▶ [READING TEXT]:
Procurement and the 4th Industrial Revolution

How can the procurement function adapt to the new reality of Industry 4.0? What can procurement leaders do to lead the change?

To explore possible answers to these questions, Dan Bartel, Group SVP, Head of Procurement & Logistics/Chief Procurement Officer, ABB, unpacks Industry 4.0 in the context of Klaus Schwab’s 2016 book, The Fourth Industrial Revolution, in which Schwab (World Economic Forum Founder and Executive Chairman) identifies four significant effects of Industry 4.0 on businesses across industries.

“Customer expectations are shifting” – Schwab
Digitalisation is enabling more and more transparency in the supply chain. More data is being made available at the fingertips of customers, shifting the power to them. This is already highly prevalent in the B2C world with online shopping, where the Internet has empowered the buyer to shop broadly for the best value from the comfort of their home. And, it is not limited to the western world: for example, recently Singles Day was celebrated in China and consumers spent nearly $18 billion in 24 hours – about four times Black Friday online sales last year in the United States! For procurement in an industrial company, we need to harvest the data available to us in the value chain and constantly look for opportunities to exploit such, all the while digitalising our strategic and transactional processes to maximise value and efficiency.

In Industry 4.0, everything moves much faster with continuously escalating customer expectations, resulting in shorter product lifecycles. For procurement, this means a need for not only closer collaboration with Research and Development (R&D), but also more agile supply chains. Take Zara for example, the world’s largest fashion retailer. In just 15 days, the company can design, produce and deliver a new garment to stores for sale to consumers – a process that takes months for their competitors. This is an extreme example of agility which can totally change an industry.

“Products are being enhanced by data, which improves asset productivity” – Schwab
The Internet of Things is here – home automation, smart metering, remote industrial control, smart logistics and fleet tracking – these are just a few common examples of data-enhanced products and services that are already available today and becoming more and more prevalent. Depending on who you listen to, there will be somewhere between 20 and 50 billion devices connected to the Internet by 2020.

Internet-enabled sensors embedded in common products will change the way that we buy company assets. For example, the ABB smart sensor for low voltage motors and the analysis of the data that they provide is poised to change how industrial companies buy electric motors. The sensor picks up data on vibration, temperature and other parameters and uses it to reduce motor downtime by up to 70%, extend lifetime by as much as 30% and lower energy use by up to 10%. No longer will companies buy motors based on the purchase price, but instead the entire value proposition must be assessed: how much will the operation of the asset cost throughout its lifetime? This is the question the buyer must answer when comparing alternatives. Suddenly data about the asset becomes just as important as the asset itself. The Internet of Things will thus change industries and, hence, the way that we buy.

▶ [MATERIAL SUPPLIED]:

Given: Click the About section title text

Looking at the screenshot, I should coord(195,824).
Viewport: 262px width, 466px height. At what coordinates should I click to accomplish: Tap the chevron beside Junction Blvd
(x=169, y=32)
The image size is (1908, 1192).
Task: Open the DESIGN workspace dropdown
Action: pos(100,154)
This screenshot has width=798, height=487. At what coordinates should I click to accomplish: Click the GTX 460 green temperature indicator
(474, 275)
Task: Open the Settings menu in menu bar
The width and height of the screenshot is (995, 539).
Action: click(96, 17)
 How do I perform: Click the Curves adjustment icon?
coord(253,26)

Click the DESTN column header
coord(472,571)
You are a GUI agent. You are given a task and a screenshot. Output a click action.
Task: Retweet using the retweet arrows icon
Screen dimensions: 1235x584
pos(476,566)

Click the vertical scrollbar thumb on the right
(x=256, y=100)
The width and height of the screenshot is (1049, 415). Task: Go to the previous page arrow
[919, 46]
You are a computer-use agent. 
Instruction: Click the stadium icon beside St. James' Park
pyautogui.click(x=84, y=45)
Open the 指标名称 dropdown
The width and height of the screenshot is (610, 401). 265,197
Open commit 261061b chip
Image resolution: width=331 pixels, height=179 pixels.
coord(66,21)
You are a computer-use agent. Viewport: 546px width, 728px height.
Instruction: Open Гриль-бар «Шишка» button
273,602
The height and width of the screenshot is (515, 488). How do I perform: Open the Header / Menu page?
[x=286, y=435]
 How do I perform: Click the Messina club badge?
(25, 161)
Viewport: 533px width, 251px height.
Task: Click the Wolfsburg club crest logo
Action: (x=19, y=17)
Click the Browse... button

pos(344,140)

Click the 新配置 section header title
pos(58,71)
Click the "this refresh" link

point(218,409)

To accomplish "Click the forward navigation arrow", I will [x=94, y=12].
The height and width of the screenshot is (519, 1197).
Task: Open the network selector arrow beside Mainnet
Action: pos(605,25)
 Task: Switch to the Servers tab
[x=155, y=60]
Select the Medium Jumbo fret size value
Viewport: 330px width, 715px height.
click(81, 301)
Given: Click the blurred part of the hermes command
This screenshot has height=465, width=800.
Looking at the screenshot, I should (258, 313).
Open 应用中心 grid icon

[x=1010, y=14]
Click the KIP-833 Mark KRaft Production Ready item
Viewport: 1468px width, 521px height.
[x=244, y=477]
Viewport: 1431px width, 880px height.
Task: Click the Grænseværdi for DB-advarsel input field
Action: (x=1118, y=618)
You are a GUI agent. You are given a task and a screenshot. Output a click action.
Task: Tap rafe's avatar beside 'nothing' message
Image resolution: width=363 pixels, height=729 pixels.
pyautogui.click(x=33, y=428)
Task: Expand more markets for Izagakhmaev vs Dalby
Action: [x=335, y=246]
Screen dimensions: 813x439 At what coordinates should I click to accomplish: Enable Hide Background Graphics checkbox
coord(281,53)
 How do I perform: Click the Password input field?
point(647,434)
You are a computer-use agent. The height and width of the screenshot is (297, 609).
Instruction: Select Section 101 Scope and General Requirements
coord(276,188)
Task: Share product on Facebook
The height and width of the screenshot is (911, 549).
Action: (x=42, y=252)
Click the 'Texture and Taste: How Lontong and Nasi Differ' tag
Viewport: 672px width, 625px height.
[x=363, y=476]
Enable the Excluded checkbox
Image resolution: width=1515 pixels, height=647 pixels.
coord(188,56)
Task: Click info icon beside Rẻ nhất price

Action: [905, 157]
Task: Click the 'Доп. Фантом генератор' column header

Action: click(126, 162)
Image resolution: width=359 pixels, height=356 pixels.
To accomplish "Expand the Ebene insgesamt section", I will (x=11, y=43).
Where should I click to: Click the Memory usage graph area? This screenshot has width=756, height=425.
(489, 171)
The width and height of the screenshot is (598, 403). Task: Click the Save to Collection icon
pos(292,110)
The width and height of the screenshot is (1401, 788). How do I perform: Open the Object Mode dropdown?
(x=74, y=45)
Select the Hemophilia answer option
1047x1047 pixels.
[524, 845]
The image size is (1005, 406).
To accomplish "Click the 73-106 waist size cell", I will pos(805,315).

▶ [REQUIRED WORK]:
A - Answer these questions using the article on procurement and Industry 4.0, one answer per line with matching labels:
(i) How much did consumers in China spend on Singles Day, and over what period?
(ii) In how many days can Zara design, produce and deliver a new garment to stores?
(iii) By how much can the ABB smart sensor reduce motor downtime?
B - Copy the passage of the article on procurement and Industry 4.0 that runs between "In Industry 4.0, everything" and "change an industry.", inclusive.
C - Carry on writing the article on procurement and Industry 4.0, starting right after its last sentence.

▶ [ANSWERS BY TASK]:
A -
(i) Nearly $18 billion in 24 hours.
(ii) 15 days.
(iii) By up to 70%.

B -
In Industry 4.0, everything moves much faster with continuously escalating customer expectations, resulting in shorter product lifecycles. For procurement, this means a need for not only closer collaboration with Research and Development (R&D), but also more agile supply chains. Take Zara for example, the world’s largest fashion retailer. In just 15 days, the company can design, produce and deliver a new garment to stores for sale to consumers – a process that takes months for their competitors. This is an extreme example of agility which can totally change an industry.

C -
“New partnerships are being formed as companies learn the importance of new forms of collaboration” – Schwab
In the appendix of his book, Schwab explores 23 technological innovations that are changing the world. One of them is 3D printing, which has already transformed some industries, such as hearing aids, where the entire industry converted to 3D printing technology in about 18 months – those that did not change, did not survive. As this technology (and the many others identified by Mr Schwab) evolve, their utilisation and impact on businesses will only become more ubiquitous. As the main external face to the supply market, the procurement function must stay on top of the technological curve to enable companies to identify and adopt these technologies at the appropriate time.

Collaborative innovation between suppliers and customers, and even between competitors within industries, will become the norm in Industry 4.0. To assure a strong competitive position in this newly complex ecosystem, procurement should take the lead in defining the commercial relationships, setting the rules of engagement and bringing the right partners to the table with R&D and product management. An outstanding example is Apple, who last year spent only 4.5% of revenue on R&D (up from 3.5% the year before), but still quite a small figure for a company with such a robust product pipeline. How do they do it? By leveraging the R&D capabilities and resources of their suppliers, of course! And they do it so well that in 2014 they named their then Head of Supply Chain, Tim Cook, as CEO.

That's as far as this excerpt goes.